Desidéria
Desde que encontrei Desidéria, não tenho mais sossego.
É verdade que ela me falta por longos,
Longuíssimos tempos de espera.
Quando vem, me assombra.
Ou serei eu que assombro Desidéria?
Então nos engolfamos um no outro.
Eu a penetro todo inteiro.
Nela me expando como uma nuvem. Imensa,
Maior que o mundo todo. Miraculosa.
Assim viajo em Desidéria mundos impensados.
Uma vez, fomos ao lugar do Começo do Mundo.
Lá eu vi! Juro que vi!
A Boca Medonha do Sopro dos Ventos.
Vi-a, apavorado, redemoinhar a Terra,
Soprando tormentas, vendavais.
Outra vez, de Desidéria
Vi o Hórrido Lugar do Fim do Mundo.
Lá, o sol mergulha no mar.
É espantoso de ver o fremir das águas revoltas.
Ferventes, elas explodem, jorrando nuvens,
Para chover dilúvios mundo afora.
Uma vez mais Desidéria me levou, alçado.
Me largou, sem ela, na Selva Selvagem.
Desde o alto do céu me dispersou
Sobre aquela miríade de mil árvores.
Como seu ar florestal.
Lá me perdi para sempre de mim e dela,
Sentindo o vento descabelar as frondes.
Oh, Desidéria, não me venha nunca mais, Desidéria.

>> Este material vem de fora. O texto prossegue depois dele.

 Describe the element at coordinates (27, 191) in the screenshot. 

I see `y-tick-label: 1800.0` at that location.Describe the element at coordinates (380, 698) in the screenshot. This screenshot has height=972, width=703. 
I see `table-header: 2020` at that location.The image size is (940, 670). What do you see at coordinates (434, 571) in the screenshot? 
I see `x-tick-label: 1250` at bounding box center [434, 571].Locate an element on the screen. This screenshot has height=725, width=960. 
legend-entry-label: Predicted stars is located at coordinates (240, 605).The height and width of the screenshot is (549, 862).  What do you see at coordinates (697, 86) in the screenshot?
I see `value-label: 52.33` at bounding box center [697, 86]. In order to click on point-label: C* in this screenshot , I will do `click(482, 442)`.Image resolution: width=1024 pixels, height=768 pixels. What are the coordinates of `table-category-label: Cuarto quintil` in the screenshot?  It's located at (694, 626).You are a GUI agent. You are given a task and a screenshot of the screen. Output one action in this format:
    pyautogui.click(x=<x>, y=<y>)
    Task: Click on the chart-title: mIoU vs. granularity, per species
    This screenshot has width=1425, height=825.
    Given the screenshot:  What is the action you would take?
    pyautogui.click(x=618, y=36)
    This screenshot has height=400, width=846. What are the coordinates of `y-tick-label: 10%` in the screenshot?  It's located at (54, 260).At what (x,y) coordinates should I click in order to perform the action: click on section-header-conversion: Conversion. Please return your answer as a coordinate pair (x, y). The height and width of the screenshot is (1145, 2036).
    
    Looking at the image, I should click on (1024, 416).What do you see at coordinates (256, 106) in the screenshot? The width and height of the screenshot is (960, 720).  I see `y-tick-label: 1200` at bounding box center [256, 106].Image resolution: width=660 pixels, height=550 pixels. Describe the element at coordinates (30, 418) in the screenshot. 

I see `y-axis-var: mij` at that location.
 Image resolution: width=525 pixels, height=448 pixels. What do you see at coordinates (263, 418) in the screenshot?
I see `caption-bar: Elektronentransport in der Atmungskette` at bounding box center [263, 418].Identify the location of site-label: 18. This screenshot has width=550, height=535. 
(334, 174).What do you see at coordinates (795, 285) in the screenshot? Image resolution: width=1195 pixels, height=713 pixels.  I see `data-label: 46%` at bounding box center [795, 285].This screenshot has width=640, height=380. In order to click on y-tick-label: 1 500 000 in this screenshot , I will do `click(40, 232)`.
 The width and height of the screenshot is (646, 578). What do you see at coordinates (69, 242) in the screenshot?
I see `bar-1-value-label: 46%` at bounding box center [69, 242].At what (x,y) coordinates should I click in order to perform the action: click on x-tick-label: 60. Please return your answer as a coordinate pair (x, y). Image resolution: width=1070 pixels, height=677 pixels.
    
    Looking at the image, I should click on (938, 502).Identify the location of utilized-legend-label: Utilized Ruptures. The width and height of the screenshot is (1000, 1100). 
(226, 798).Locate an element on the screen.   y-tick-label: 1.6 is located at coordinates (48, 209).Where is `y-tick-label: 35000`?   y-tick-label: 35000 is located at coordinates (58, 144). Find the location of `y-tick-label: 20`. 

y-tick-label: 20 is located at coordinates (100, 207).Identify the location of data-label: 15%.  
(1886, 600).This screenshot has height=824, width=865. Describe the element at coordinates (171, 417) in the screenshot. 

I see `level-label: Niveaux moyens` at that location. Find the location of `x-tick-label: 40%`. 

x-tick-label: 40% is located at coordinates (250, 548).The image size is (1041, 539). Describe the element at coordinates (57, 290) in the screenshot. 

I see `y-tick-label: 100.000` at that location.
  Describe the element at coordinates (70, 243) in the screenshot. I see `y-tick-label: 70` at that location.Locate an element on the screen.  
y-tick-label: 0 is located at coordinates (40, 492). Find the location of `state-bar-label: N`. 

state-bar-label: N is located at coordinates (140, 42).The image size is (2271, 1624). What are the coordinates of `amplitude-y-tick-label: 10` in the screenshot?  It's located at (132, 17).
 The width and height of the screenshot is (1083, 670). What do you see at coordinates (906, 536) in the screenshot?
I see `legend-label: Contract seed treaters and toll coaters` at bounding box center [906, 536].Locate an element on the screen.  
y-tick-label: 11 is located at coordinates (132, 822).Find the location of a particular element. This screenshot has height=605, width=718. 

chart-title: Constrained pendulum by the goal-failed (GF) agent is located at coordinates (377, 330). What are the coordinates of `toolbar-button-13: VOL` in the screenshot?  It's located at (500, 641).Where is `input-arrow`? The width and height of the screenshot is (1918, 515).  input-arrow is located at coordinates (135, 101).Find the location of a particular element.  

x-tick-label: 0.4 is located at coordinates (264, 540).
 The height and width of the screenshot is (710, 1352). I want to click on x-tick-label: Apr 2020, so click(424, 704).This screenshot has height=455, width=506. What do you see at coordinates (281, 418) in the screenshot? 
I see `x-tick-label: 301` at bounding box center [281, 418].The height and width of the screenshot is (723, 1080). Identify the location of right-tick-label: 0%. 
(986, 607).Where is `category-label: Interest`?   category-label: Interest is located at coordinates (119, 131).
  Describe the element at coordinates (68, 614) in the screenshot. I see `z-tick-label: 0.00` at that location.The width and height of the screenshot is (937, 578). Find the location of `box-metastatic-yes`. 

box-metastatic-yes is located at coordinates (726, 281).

Ou, se deve vir, que venha logo.
Me leve em seu corpo etéreo no Lugar Temido.
Sei que de lá ninguém voltou jamais.
Jamais ninguém voltou de lá.
Para contar! Para calar!
Lá estarei eternamente dissolto em Desidéria
Como o sal nas águas do mar.
Sábado de Carnaval – 1991
Confissões / Darcy Ribeiro – São Paulo: Companhia das Letras, 1997, pág. 563.